You have to give Goodell that much. He's the Joe Montana of revenue streams. On one hand, he went on Friday about the league's player-safety priorities and the decrease in concussions, sending a message to all those terrified young parents out there inclined to send their little Johnnies off to play soccer and basketball instead. On the other hand, he spoke of the league's commitment to "Thursday Night Football" on CBS and the NFL Network, a money-maker that forces his gladiators back into the arena three days before their bodies are ready to rejoin the fight. (Note to readership: Please remind me to repeat this stance if ESPN ever purchases a Thursday night package.)
Yes, this is a brutally violent game millions upon millions of fans (myself included) really, really like. Goodell needs to do so much more to protect the players from the toll of that violence, and so what if he has to sacrifice a buck or three in the process?
The commissioner also needs to do a better job of managing his relationship with his owners. Richard Sherman was right: Goodell shouldn't be attending a function at the home of his biggest backer, Patriots owner Robert Kraft, on the eve of an AFC Championship Game involving Kraft's team, even if the function is an annual perk for league sponsors (another money-maker, of course). In a perception-is-reality business, many fans might find it hard to accept Goodell's claim that his personal affection for Kraft won't impact the league's investigation into the deflated balls used in said AFC Championship Game.
Goodell noted in his news conference that Kraft serves on the broadcast and finance committees. Funny, but the commissioner didn't note Kraft also serves on the compensation committee that notarized Goodell's obscene salary.
So be it. Goodell had no better chance of winning this day than the Jacksonville Jaguars ever had of advancing to Glendale, and so he said what he had to say and hoped for the best.
Goodell promised that the Deflategate inquiry will be on the up and up, that the new personal conduct policy will make the NFL a more responsible place on the issues surrounding domestic violence, and that the league won't wait on law enforcement anymore before punishing the bad guys in its midst.

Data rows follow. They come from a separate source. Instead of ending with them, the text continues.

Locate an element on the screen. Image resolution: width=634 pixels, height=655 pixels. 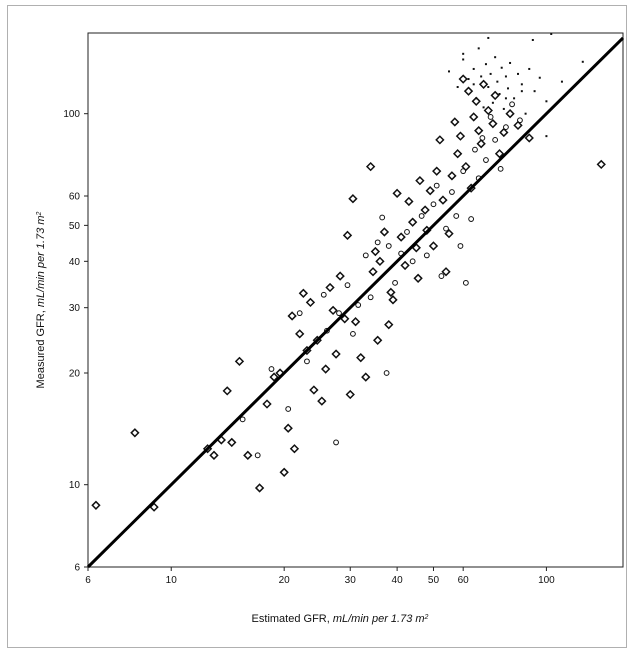
x-axis-title-unit: mL/min per 1.73 m is located at coordinates (379, 619).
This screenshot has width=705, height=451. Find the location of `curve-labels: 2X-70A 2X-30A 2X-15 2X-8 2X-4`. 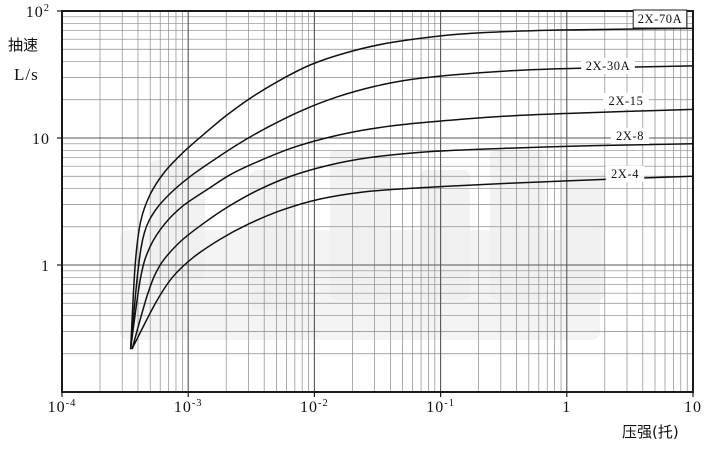

curve-labels: 2X-70A 2X-30A 2X-15 2X-8 2X-4 is located at coordinates (634, 96).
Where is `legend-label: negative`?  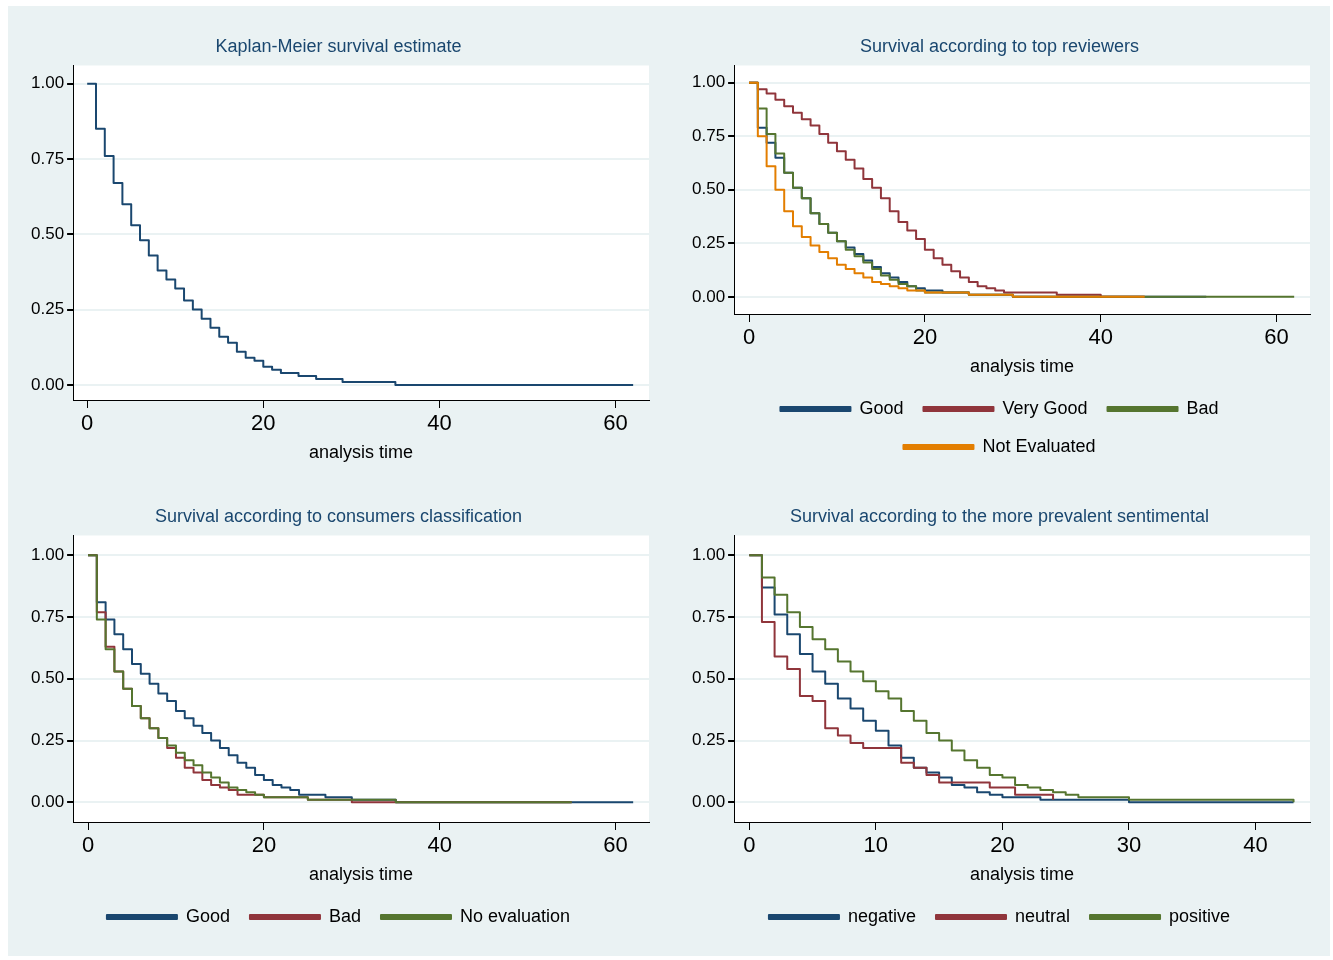 legend-label: negative is located at coordinates (882, 916).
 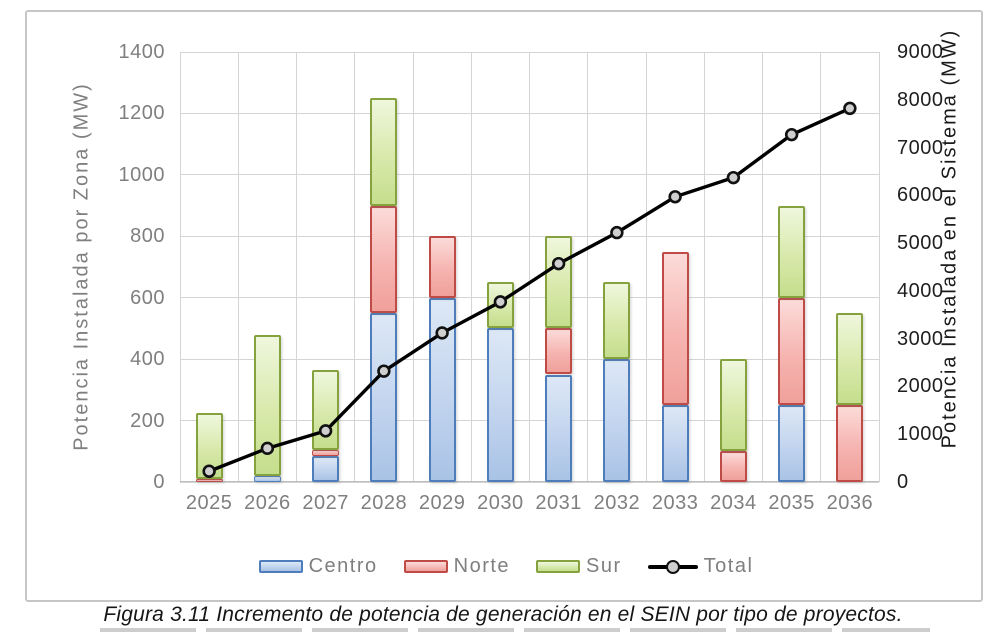 I want to click on bar-segment-norte-2028, so click(x=384, y=260).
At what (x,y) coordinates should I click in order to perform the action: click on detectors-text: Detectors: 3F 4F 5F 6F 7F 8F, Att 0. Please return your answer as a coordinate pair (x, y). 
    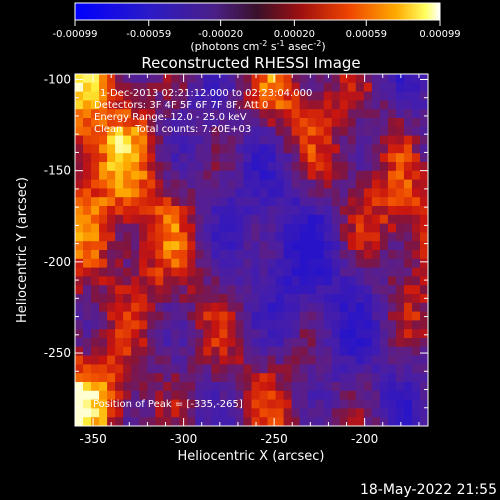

But more than anything, Goodell promises he will lead as a humbled agent of change. We'll see about that. Meanwhile, the commissioner should go back and review the letter he wrote to Jim Irsay in suspending him for six games and fining him $500,000 after the Indianapolis Colts owner pleaded guilty to a misdemeanor count of driving while intoxicated.
"I have stated on numerous occasions that owners, management personnel and coaches must be held to a higher standard than players," Goodell wrote. "We discussed this during our meeting and you expressed your support for that view, volunteering that owners should be held to the highest standard."
Commissioners should be held to the highest standard, too. No, Goodell didn't break any laws. He did damage the credibility of his league enough to earn a penalty more severe than an antagonistic meeting with the Super Bowl media and a forced pledge to do better next time.
When the commissioner was done talking on a ballroom stage Friday, triumphant music played on the overhead speakers, the kind that might signal the entrance of a Roman chariot assigned to whisk him away. Perfect, just perfect. Everyone gets cut in Roger Goodell's NFL. Just not Roger Goodell.